In Kim, Justice Cupp wrote, “(W)e concluded that ‘Columbus City Code 2327.14 is not unconstitutionally vague, because it sets forth sufficient standards to place a person of ordinary intelligence on notice of what conduct the ordinance prohibits. The ordinance incorporates an objective standard by prohibiting only those noises that are “unreasonably loud or disturbing.” The ordinance provides specific factors to be considered to gauge the level of the disturbance, namely, the “character, intensity and duration” of the disturbance. Further, we recognize that there are limitations in the English language with respect to being both specific and manageably brief, and it seems to us that although the prohibitions may not satisfy those intent on finding fault at any cost, they are set out in terms that the ordinary person exercising ordinary common sense can sufficiently understand and comply with.’”

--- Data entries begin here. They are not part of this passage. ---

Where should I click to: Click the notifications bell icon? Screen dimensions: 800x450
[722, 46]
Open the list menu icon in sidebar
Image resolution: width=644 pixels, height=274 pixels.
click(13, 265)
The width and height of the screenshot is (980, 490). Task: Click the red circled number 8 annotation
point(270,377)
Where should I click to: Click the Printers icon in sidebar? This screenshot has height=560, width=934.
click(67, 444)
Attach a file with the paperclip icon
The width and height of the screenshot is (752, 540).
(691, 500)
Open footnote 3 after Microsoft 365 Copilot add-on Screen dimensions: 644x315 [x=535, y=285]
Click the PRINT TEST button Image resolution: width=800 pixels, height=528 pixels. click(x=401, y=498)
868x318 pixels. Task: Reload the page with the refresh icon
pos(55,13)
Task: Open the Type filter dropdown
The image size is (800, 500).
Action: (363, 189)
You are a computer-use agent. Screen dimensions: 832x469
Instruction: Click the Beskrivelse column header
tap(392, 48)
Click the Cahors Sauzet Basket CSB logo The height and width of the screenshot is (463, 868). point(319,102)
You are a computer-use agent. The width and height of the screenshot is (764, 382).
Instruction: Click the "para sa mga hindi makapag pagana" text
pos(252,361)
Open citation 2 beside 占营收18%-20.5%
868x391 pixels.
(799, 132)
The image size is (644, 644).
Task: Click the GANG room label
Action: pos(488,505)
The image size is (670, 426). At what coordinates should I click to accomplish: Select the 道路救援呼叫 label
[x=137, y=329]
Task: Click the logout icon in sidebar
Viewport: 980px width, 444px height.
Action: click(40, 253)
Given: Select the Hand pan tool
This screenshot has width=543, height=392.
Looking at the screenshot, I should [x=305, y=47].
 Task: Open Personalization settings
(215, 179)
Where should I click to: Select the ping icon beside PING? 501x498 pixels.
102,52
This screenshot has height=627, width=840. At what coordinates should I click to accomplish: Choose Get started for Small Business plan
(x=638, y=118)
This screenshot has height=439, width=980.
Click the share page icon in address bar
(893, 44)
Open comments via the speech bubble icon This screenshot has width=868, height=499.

“We find the analysis in Kim to be applicable here. Contrary to the appellate court’s analysis in the conflict case ... and Carrick’s assertions in this case, the statute at issue here does provide adequate qualifying language to prevent the statute from being unconstitutionally vague. R.C. 2917.11(A)(2) sets forth sufficient standards to place a person of ordinary intelligence on notice of what conduct the statute prohibits. It incorporates an objective standard by prohibiting only noise that is ‘unreasonable.’ This objective standard undermines Carrick’s assertion that R.C. 2917.11(A)(2) permits hypersensitive persons to impose criminal liability on others. Further, it enumerates specific factors – ‘inconvenience, annoyance, or alarm to another’ − with which to judge the level of the disturbance.”
“Additionally, the statute requires a culpable mental state of recklessness. Therefore, in order to violate R.C. 2917.11(A)(2), a person must act ‘with heedless indifference to the consequences,’ in ‘perversely disregard[ing] a known risk that his conduct is likely to cause a certain result or is likely to be of a certain nature.’”
“The record contains sufficient evidence for the trier of fact to conclude that the loud bass music emanating from Carrick’s Halloween party was loud enough to constitute ‘unreasonable noise’ that ‘inconvenience[d], annoy[ed], or alarm[ed] ... another.’ ... More specifically, (the complaining neighbors) were inconvenienced and annoyed by the loud bass music. A person of ordinary intelligence would understand that R.C. 2917.11(A)(2) proscribes playing music at a late hour at such a volume that it keeps the neighbors from sleeping, causes windows to vibrate on a house a quarter mile away, and prompts numerous calls of complaint to authorities. Moreover, prior to citing Carrick, law enforcement officers visited the property to advise Carrick that the music was so loud that it was generating complaints from his neighbors and they warned him to lower the volume. Carrick has failed to establish ‘beyond a reasonable doubt, that the statute was so unclear that he could not reasonably understand that it prohibited the acts in which he engaged.’”
“Accordingly, we conclude that R.C. 2971.11(A)(2) is neither unconstitutionally vague on its face nor as applied to Carrick. We answer the certified question in the negative and affirm the judgment of the court of appeals.”
Justice Cupp’s opinion was joined by Chief Justice Maureen O’Connor and Justices Evelyn Lundberg Stratton, Terrence O’Donnell, Judith Ann Lanzinger and Yvette McGee Brown. Justice Paul E. Pfeifer concurred in judgment only.